For its 2018-’19 season – the company’s 80th – Pittsburgh Opera will offer a variety of productions sure to meet with just about any music lover’s taste. The four Benedum Center stagings will be of tried and true classics, while the Resident Artist Program will again offer the new, including yet another world premiere.

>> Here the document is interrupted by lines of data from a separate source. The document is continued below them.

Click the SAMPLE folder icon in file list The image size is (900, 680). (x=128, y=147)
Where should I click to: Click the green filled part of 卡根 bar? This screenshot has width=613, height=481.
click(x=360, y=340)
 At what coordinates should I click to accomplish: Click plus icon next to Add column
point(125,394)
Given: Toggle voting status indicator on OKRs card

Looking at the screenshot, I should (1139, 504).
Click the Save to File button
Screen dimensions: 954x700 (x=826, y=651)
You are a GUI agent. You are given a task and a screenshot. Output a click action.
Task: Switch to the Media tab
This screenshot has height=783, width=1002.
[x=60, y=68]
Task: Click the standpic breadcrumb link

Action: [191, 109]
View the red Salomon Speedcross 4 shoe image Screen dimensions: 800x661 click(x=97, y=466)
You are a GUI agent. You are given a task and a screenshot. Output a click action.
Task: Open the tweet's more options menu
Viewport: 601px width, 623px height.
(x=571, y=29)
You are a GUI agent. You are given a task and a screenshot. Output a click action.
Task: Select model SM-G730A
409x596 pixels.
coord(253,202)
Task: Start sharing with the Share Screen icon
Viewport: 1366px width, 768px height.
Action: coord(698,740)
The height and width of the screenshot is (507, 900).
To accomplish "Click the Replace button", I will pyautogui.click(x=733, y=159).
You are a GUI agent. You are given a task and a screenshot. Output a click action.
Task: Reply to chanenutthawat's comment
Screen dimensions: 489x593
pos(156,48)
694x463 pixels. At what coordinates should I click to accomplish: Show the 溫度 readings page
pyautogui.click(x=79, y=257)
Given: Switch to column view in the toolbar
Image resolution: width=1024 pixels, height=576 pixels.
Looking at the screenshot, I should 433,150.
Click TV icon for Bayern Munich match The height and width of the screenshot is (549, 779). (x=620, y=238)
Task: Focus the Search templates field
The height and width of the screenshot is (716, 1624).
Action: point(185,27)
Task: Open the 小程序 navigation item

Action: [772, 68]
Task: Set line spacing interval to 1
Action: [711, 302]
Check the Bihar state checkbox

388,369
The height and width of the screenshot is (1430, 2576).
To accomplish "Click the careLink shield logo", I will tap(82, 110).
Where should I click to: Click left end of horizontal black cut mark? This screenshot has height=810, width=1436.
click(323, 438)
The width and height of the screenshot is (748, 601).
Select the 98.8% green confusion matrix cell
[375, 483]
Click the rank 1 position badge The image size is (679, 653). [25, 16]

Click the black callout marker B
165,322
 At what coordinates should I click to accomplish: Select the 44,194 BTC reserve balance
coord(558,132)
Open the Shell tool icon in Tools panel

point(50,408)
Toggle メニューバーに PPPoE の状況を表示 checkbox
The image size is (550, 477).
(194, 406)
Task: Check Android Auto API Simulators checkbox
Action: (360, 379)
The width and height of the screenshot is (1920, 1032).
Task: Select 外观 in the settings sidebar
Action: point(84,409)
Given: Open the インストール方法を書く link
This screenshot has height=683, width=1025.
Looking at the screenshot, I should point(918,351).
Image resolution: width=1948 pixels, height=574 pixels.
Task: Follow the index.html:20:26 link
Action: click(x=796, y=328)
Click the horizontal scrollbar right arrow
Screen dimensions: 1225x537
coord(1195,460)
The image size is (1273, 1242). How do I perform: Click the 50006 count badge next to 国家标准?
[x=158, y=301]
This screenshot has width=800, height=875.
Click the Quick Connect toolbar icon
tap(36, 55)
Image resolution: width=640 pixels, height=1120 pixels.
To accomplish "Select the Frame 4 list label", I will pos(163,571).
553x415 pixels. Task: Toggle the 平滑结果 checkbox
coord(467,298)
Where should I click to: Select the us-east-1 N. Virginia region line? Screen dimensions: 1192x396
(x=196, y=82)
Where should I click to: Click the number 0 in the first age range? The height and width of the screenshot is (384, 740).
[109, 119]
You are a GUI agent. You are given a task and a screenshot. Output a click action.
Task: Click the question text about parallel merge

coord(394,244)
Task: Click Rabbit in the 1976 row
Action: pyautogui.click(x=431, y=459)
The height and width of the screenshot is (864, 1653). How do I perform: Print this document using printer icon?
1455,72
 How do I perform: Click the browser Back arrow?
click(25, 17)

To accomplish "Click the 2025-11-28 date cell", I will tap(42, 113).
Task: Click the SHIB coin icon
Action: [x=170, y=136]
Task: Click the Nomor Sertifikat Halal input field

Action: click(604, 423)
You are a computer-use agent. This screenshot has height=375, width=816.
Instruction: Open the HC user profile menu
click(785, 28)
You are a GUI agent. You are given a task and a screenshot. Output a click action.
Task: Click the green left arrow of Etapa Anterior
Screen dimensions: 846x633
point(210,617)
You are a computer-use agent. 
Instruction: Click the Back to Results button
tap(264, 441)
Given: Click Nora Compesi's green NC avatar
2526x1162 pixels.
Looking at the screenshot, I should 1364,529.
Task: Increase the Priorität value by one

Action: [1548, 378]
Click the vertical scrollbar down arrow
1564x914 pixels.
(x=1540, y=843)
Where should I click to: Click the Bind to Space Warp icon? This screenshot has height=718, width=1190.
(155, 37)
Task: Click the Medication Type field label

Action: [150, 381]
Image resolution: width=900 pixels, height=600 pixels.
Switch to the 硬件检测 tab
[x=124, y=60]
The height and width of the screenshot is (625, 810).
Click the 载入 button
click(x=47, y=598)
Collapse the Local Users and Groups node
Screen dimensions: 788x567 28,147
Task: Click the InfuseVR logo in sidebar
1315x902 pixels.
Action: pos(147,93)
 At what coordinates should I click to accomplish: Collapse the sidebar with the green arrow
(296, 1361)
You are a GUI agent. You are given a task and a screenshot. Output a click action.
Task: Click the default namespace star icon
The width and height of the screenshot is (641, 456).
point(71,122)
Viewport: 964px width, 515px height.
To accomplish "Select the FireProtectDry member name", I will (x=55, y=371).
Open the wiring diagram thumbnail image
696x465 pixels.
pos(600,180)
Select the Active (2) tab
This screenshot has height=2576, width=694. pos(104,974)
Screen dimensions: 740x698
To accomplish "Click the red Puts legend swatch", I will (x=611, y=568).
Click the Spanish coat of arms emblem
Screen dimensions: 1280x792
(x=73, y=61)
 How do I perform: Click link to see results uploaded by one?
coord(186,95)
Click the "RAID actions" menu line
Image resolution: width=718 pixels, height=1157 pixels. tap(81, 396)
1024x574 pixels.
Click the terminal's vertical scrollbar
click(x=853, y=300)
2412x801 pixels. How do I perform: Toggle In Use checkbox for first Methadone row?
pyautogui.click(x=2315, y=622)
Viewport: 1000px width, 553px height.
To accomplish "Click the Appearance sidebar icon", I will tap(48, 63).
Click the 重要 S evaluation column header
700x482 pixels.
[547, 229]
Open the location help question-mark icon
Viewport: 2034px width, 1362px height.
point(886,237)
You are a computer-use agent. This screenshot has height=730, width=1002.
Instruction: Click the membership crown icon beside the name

The festivities begin with the 64th annual Diamond Horseshoe Ball, Saturday, September 22, 2018, at the Omni William Penn Hotel. This most elegant of Pittsburgh Opera’s special events is the company’s “signature season kickoff gala,” an evening of cocktails, dinner, dancing, and special entertainment. Live and silent auctions raise funds that enable Pittsburgh Opera to offer special programs such as “Opera Opportunity,” which allows students in grades 7-12 and their teachers from eligible schools to purchase reduced-price tickets to Benedum Center performances.
Puccini’s perennial favorite, Madama Butterfly, will open the season at the Benedum, with performances on October 6, 9, 12 and 14. It’s hard to believe that when the opera premiered in February 1904, at Teatro alla Scala in Milan, it was resoundingly jeered. The composer made revisions (several times), and today the opera, according to “Operabase,” ranks 6th as the most frequently performed works the world over. Loaded with tuneful arias, the opera also includes some of Puccini’s most majestically atmospheric orchestration. The music saves the day – the tragic plot, involving an American naval officer who temporarily takes a Japanese girl of 15 as a “bride of convenience,” would be unpalatable if it weren’t for the fact that no soprano capable of singing the stellar role can pass for that age.
Dina Kuznetsova, the Moscow-born soprano who has sung everywhere from New York to New Zealand, will appear for the first time with Pittsburgh Opera in the title role. Cody Austin, the tenor who made a fine impression in last season’s La Traviata, returns as Lt. Pinkerton, a role which challenges the singer to elicit sympathy. Baritone Michael Mayes, who will make his first appearance with the company next month in Moby-Dick, will return as the kindly Sharpless, and Laurel Semerdjian, well remembered and impressive in her Resident Artist days, returns as Suzuki, one of Puccini’s rare mezzo-soprano roles. Current Resident Artist Ben Taylor and others will fill supporting roles. Antony Walker will conduct the performances.
German works aren’t frequently staged by the company, and Engelbert Humperdinck’s delightful musical setting of Hansel & Gretel will come as a breath of fresh, Bavarian air. Everyone knows the fairy tale; some who might not have heard it before, and may think the opera is for the kiddies only, will be surprised by the amount of beautiful music included in the score – lovely vocal pieces and sumptuous orchestration. The composer’s masterpiece will be performed (in English) at the Benedum on November 3, 6, 9 and 11, again with Antony Walker wielding the baton. Mezzo-soprano Corrie Stallings and soprano Ashley Fabian will sing the title roles. Frequently the part of the witch goes to a “character tenor” in hag drag, but happily that won’t be the case in this production – Marianne Cornetti, well known to local musical audiences, is cast for the role.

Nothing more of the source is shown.